Inspiration
Our inspiration for this project was advancements in ML that allow it to be applied to a wide variety of fields including biology and bioinformatics, as well as how we could optimize existing systems like AlphaFold 3 to increase general access to these tools.
What it does
MiniFold is a lightweight AI system for protein structure analysis designed to make computational biology tools accessible without requiring large-scale computing resources. Unlike systems such as AlphaFold 3, MiniFold offers comparable functionality with far fewer model parameters, efficient performance on commodity hardware, and affordable access. It integrates the industry-standard PDB dataset, pre-trained ESM-2 protein language model, advanced 3D molecular visualization, and a combined transformer and diffusion model architecture for protein structure prediction. A user-friendly Streamlit interface supports intuitive interaction, while the entire system remains under 50M parameters to ensure computational efficiency.
This project seeks to democratize protein research by combining lightweight implementation with extensive configuration options, requiring minimal technical expertise from users.
How we built it
The project is organized into distinct modules (embedding, transformer, diffusion, UI) using industry-standard tools (PDB, ESM, PyTorch).
The protein data embedding stage is optimized through parallel computation and batch downloading. While a batch is being processed and embedded, the next batch is downloaded in parallel using Python's multiprocessing module. The download operation itself is also parallelized through ThreadPoolExecutor, which further saves time in large batches by downloading multiple files at once. The output of embedding is one .pt file per batch, with each file containing one tensor per protein in the batch. Embedding is a standalone script that only needs to be run once prior to training since all output data is saved on disk.
The output of the embedding stage is fed into the transformer network, which analyzes interactions between tokens in the protein’s representation. The transformer is built with PyTorch and returns classification tokens for proteins, which will be used in the diffusion model. The forward pass of the transformer model gets classification tokens from embeddings.
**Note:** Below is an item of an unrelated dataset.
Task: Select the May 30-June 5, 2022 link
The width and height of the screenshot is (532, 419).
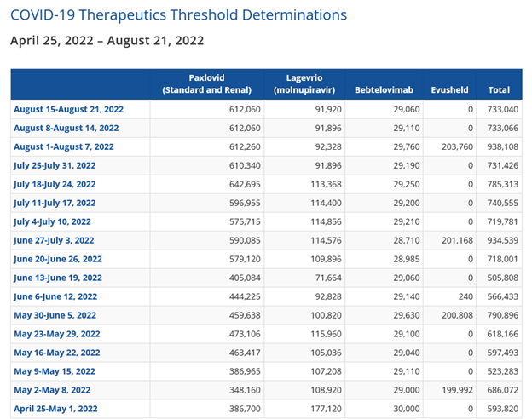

The diffusion model uses a graph neural network to accurately capture relationships between atoms in protein structures. Originally, we had planned to use a Multi-Layer Perceptron (MLP) for this task, but switched to a GNN-based model for improved structural comprehension. This model also incorporates bonding information and amino acid element data for more accurate structure prediction. The input of the diffusion model is the classification token from the transformer and protein complex embeddings, and its output is the predicted protein complex structure (e.g., coordinates, structure file, or visualization).
The final stage of the project is the UI, which is built using Streamlit for intuitive visualization of the predicted protein structure. It renders the predicted structure from the model as an interactive 3D viewer.
Challenges we ran into
One challenge we faced was determining whether to use ESM2, ESM3, or METL in the embedding. After further research, we found out that ESM3 required an API key, METL had a different function than ESM, and as a result, we used ESM2.
Accomplishments that we're proud of
We're proud of our ability to design the model's complex architecture and pipeline, then program it and put it together in one day.
What we learned
Over the course of developing this project, we learned about the architecture of protein prediction systems such as using transformers and diffusion models, integrating a database with an AI system, and the variety of tools and resources available in computational protein research including PDB and ESM.
What's next for MiniFold
We are developing a streamlined user interface that lowers the barrier to biomolecular modeling. MiniFold will provide an intuitive web-based dashboard and API, allowing users to submit sequences, ligands, or complexes and receive predicted structures, docking scores, and visualizations without coding.
To ensure product–market fit, we are working closely with early users in biotech startups, CROs, and academic labs. Their feedback shapes the workflows, from screening large compound libraries to visualizing protein–ligand binding sites.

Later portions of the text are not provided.